**JOB**: Number the lines in the stretch of the listing from the line containing "436x405 pixels. Task: Click" through the line containing "will click(x=31, y=71).", both included, and format them as a numbered list with blank lines omitted. Give only those lines.

═══ EXERCISE INPUT ═══

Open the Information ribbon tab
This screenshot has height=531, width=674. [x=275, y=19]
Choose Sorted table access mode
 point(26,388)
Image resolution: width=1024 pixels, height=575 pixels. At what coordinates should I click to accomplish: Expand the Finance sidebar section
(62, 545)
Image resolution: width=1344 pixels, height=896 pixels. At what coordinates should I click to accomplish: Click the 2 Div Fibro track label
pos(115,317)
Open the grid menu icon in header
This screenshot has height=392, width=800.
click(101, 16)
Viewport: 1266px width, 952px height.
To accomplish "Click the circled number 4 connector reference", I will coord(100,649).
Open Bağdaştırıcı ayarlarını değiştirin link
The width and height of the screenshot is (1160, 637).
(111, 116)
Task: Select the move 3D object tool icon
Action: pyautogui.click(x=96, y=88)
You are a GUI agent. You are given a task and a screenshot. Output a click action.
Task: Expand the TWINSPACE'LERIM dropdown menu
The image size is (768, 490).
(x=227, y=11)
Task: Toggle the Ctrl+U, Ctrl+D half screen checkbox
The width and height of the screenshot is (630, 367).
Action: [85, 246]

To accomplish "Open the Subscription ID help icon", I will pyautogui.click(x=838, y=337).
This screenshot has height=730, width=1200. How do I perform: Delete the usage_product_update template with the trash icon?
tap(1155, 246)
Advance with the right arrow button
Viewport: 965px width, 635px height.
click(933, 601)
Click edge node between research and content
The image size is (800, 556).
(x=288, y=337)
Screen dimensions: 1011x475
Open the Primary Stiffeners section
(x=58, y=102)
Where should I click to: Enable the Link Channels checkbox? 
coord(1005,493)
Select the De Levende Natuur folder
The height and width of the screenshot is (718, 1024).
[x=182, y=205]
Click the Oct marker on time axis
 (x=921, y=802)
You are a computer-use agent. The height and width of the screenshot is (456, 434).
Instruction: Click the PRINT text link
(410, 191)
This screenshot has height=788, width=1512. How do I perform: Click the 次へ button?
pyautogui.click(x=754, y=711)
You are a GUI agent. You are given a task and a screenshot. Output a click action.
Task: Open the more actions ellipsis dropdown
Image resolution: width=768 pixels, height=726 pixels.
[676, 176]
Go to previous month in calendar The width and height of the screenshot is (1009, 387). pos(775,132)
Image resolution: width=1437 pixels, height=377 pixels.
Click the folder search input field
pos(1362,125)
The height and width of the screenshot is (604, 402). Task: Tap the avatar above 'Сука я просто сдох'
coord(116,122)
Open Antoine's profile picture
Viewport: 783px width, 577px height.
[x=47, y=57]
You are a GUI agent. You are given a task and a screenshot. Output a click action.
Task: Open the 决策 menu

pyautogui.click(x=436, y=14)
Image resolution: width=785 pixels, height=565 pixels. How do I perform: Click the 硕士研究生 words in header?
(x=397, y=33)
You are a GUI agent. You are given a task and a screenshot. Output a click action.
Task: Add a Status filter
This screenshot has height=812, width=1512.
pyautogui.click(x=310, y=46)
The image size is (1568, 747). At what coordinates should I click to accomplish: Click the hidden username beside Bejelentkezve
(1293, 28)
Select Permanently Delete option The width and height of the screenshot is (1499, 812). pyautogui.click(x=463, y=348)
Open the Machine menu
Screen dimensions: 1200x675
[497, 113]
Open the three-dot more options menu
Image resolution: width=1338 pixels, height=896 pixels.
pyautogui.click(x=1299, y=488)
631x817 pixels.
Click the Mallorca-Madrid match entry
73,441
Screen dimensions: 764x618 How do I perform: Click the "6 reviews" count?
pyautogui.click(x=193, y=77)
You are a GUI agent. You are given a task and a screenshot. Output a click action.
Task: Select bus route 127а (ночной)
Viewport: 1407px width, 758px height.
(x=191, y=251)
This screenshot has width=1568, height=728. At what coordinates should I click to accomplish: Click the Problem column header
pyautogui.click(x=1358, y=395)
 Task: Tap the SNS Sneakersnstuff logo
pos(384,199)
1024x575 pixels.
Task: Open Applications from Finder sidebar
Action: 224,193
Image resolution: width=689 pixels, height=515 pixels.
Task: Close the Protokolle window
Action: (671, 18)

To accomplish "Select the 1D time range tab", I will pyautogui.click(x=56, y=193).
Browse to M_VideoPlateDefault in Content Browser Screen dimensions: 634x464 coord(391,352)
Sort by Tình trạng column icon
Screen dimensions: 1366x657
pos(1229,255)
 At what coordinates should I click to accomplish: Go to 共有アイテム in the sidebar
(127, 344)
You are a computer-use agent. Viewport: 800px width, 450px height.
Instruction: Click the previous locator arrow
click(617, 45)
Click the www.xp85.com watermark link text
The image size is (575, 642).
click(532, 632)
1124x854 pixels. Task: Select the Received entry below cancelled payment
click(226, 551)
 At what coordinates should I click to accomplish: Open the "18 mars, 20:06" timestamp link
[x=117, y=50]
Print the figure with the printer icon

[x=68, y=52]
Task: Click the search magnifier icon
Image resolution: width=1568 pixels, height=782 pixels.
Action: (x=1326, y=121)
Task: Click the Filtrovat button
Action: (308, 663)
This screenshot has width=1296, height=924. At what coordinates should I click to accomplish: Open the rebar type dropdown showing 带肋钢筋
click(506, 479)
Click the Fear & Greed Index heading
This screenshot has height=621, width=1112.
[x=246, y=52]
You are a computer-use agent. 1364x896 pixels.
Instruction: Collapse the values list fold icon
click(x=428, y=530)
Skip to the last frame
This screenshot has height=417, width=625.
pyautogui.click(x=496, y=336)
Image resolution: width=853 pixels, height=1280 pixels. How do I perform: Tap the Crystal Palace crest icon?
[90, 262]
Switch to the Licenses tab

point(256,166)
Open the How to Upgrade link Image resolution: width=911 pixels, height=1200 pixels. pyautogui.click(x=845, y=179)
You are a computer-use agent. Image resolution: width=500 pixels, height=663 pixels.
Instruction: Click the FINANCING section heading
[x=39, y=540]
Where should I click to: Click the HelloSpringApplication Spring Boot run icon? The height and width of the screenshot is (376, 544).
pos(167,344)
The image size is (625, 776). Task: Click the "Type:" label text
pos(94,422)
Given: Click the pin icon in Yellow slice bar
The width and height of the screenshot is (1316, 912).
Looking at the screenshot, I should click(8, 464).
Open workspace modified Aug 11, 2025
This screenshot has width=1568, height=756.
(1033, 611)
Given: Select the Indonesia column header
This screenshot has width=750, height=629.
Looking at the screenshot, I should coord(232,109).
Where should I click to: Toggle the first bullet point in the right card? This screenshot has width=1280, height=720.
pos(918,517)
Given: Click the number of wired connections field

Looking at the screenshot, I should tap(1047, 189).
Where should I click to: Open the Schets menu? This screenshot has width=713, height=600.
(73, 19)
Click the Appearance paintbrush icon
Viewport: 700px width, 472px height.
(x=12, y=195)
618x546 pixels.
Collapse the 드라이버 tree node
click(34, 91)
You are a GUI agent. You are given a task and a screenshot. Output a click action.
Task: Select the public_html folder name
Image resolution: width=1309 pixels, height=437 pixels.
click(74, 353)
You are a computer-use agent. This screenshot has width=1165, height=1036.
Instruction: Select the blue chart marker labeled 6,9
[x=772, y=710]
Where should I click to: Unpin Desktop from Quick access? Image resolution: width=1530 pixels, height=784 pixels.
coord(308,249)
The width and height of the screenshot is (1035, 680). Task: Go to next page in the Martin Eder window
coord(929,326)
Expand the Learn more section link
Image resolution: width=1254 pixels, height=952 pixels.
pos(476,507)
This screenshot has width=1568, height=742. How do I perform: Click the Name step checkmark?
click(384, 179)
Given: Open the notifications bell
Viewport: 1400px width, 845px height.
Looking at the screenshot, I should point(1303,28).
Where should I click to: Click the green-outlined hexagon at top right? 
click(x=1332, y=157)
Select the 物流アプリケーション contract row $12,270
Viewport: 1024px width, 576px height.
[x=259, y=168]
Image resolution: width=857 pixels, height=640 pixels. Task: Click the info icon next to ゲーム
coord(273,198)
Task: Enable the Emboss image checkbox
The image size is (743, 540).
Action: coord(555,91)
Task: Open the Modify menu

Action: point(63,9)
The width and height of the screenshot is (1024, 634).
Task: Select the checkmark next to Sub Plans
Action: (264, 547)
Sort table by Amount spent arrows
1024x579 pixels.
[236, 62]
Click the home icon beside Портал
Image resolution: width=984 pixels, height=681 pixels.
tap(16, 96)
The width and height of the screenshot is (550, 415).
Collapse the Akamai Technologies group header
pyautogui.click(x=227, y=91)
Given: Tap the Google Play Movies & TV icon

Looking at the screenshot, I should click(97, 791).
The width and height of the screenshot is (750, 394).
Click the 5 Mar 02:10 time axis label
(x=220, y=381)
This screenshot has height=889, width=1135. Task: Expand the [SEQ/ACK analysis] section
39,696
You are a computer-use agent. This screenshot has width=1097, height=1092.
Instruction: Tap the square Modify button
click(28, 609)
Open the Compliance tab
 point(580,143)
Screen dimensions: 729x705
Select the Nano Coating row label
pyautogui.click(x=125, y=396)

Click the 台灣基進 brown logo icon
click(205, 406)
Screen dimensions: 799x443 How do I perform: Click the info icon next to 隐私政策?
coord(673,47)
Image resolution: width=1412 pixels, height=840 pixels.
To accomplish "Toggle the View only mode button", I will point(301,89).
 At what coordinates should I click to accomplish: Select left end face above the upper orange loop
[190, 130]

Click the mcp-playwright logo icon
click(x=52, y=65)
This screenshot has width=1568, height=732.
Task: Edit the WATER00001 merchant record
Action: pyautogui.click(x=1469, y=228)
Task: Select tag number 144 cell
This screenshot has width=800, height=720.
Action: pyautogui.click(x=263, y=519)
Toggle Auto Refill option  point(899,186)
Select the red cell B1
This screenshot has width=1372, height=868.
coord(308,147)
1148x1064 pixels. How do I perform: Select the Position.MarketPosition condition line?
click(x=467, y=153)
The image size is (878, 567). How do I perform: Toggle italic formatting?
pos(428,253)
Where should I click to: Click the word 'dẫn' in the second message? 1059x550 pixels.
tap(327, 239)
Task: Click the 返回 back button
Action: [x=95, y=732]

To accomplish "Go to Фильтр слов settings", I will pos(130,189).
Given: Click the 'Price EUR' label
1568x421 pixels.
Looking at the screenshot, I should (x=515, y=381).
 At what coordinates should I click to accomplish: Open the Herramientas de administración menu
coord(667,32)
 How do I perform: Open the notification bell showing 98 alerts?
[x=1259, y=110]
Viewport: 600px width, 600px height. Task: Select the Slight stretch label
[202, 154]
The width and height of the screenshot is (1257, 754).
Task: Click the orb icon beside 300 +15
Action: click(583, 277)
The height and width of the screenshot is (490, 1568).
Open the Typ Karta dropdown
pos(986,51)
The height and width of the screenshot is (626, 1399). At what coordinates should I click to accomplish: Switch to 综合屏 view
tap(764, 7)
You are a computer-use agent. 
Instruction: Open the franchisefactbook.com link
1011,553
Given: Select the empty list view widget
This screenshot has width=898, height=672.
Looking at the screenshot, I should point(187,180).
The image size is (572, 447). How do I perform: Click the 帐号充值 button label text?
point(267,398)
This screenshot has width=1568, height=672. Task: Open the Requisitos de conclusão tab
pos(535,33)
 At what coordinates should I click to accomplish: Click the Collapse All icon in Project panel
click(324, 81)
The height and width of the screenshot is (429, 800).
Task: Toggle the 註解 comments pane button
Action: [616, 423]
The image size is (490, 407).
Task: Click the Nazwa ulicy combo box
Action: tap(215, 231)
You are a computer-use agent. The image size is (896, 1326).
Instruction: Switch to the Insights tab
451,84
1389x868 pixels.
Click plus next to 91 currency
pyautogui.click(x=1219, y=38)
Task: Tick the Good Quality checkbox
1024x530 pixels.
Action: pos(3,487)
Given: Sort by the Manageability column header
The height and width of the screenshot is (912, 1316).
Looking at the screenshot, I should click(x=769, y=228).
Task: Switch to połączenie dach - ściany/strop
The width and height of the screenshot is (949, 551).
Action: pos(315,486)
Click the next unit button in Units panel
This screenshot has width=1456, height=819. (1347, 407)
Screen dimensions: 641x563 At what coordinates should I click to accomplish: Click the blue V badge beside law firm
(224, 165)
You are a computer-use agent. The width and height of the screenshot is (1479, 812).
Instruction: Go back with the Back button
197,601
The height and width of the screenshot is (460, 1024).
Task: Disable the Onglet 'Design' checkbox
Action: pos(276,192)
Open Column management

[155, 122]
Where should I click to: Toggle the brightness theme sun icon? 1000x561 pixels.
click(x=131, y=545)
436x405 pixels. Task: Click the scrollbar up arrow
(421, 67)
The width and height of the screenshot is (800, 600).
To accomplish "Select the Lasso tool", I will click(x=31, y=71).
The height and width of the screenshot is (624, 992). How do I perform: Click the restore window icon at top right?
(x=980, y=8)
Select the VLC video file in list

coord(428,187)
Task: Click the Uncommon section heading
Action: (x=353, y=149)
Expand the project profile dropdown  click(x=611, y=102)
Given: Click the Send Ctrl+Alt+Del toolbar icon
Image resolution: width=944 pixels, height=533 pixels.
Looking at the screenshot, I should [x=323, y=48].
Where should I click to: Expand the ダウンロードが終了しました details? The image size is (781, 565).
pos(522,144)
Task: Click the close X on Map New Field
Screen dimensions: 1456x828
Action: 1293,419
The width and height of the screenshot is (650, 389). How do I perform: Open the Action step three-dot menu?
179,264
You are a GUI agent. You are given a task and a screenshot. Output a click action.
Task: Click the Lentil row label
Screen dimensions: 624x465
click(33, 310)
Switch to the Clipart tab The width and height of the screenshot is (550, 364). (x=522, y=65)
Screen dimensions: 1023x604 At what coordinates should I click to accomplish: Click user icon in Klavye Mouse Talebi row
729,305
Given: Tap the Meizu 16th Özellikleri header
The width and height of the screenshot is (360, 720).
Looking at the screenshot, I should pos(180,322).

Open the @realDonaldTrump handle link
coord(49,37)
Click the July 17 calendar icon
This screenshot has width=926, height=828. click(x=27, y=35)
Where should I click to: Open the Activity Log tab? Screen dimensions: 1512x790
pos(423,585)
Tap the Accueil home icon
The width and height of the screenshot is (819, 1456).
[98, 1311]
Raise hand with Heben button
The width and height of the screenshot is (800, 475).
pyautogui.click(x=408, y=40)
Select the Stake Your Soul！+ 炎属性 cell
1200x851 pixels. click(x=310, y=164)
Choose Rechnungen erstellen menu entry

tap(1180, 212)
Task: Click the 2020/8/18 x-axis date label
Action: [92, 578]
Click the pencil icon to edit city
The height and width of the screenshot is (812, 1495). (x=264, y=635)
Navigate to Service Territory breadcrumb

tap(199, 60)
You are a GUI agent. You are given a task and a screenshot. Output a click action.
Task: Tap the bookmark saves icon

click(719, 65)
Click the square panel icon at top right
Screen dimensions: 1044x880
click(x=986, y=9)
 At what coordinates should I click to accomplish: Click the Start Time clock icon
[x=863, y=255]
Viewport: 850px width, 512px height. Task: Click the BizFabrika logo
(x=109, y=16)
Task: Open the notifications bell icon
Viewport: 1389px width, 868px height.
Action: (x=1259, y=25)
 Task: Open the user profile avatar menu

═══

**THE OUTPUT**:
1. 436x405 pixels. Task: Click the scrollbar up arrow
2. (421, 67)
3. The width and height of the screenshot is (800, 600).
4. To accomplish "Select the Lasso tool", I will click(x=31, y=71).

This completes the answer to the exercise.